■ **EXERCISE**:
Produce exactly the lines from the one holding "The width and" through the last line of the data below, with every picture left out.

Stored data
Start of Block
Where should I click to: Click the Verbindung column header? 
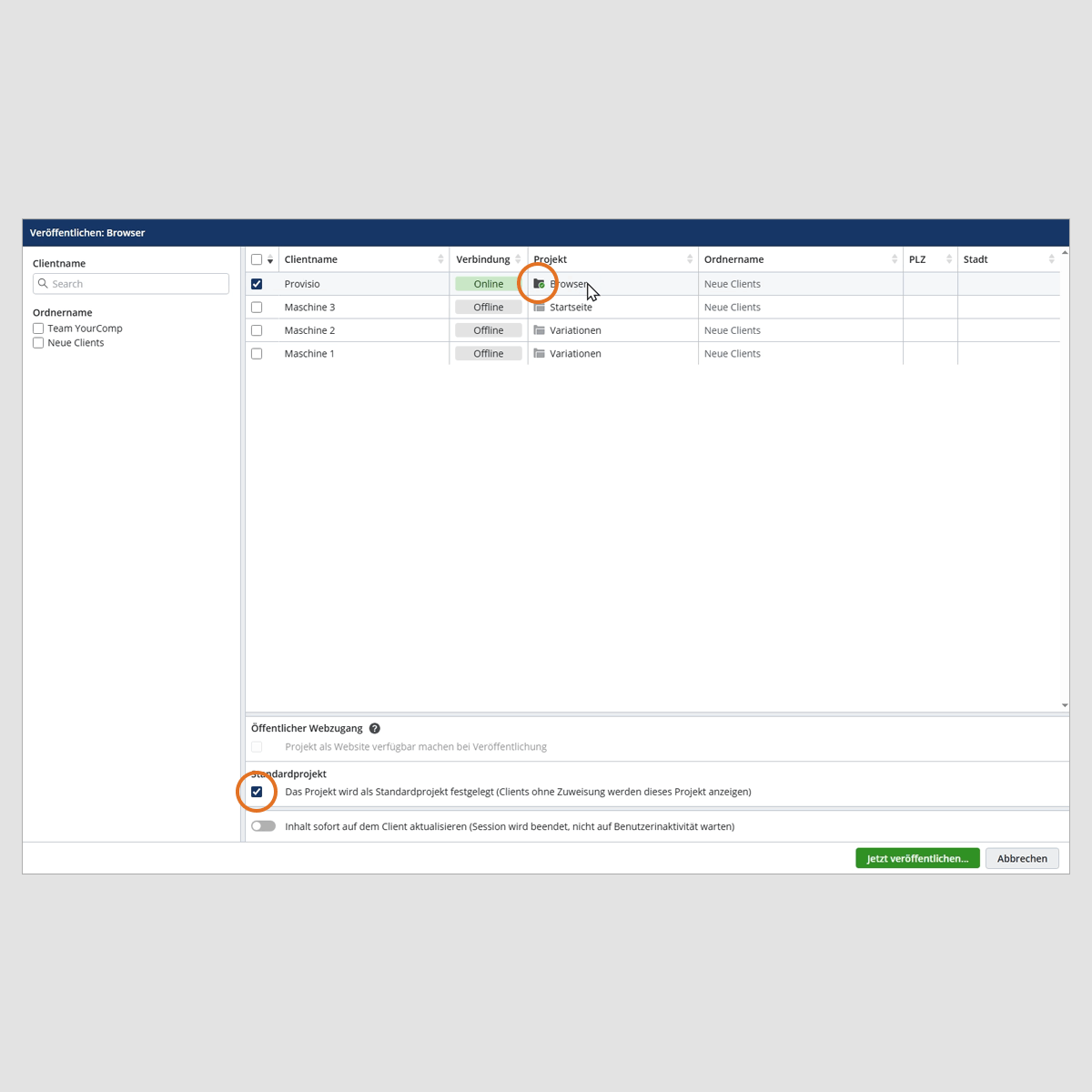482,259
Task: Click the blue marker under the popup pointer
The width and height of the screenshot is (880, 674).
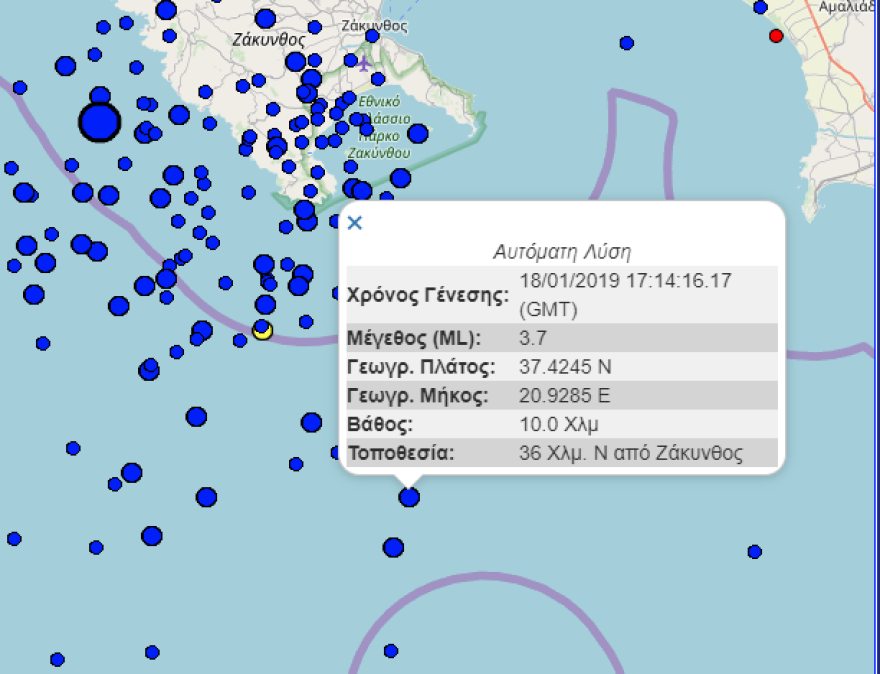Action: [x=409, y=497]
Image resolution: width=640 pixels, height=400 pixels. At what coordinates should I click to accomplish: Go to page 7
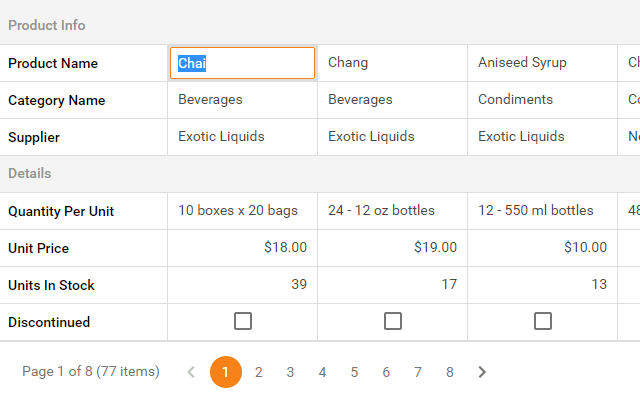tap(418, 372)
End of Block
■ **PROBLEM SOLUTION**:
The width and height of the screenshot is (880, 674).
Action: [x=409, y=497]
Image resolution: width=640 pixels, height=400 pixels. At what coordinates should I click to accomplish: Go to page 7
tap(418, 372)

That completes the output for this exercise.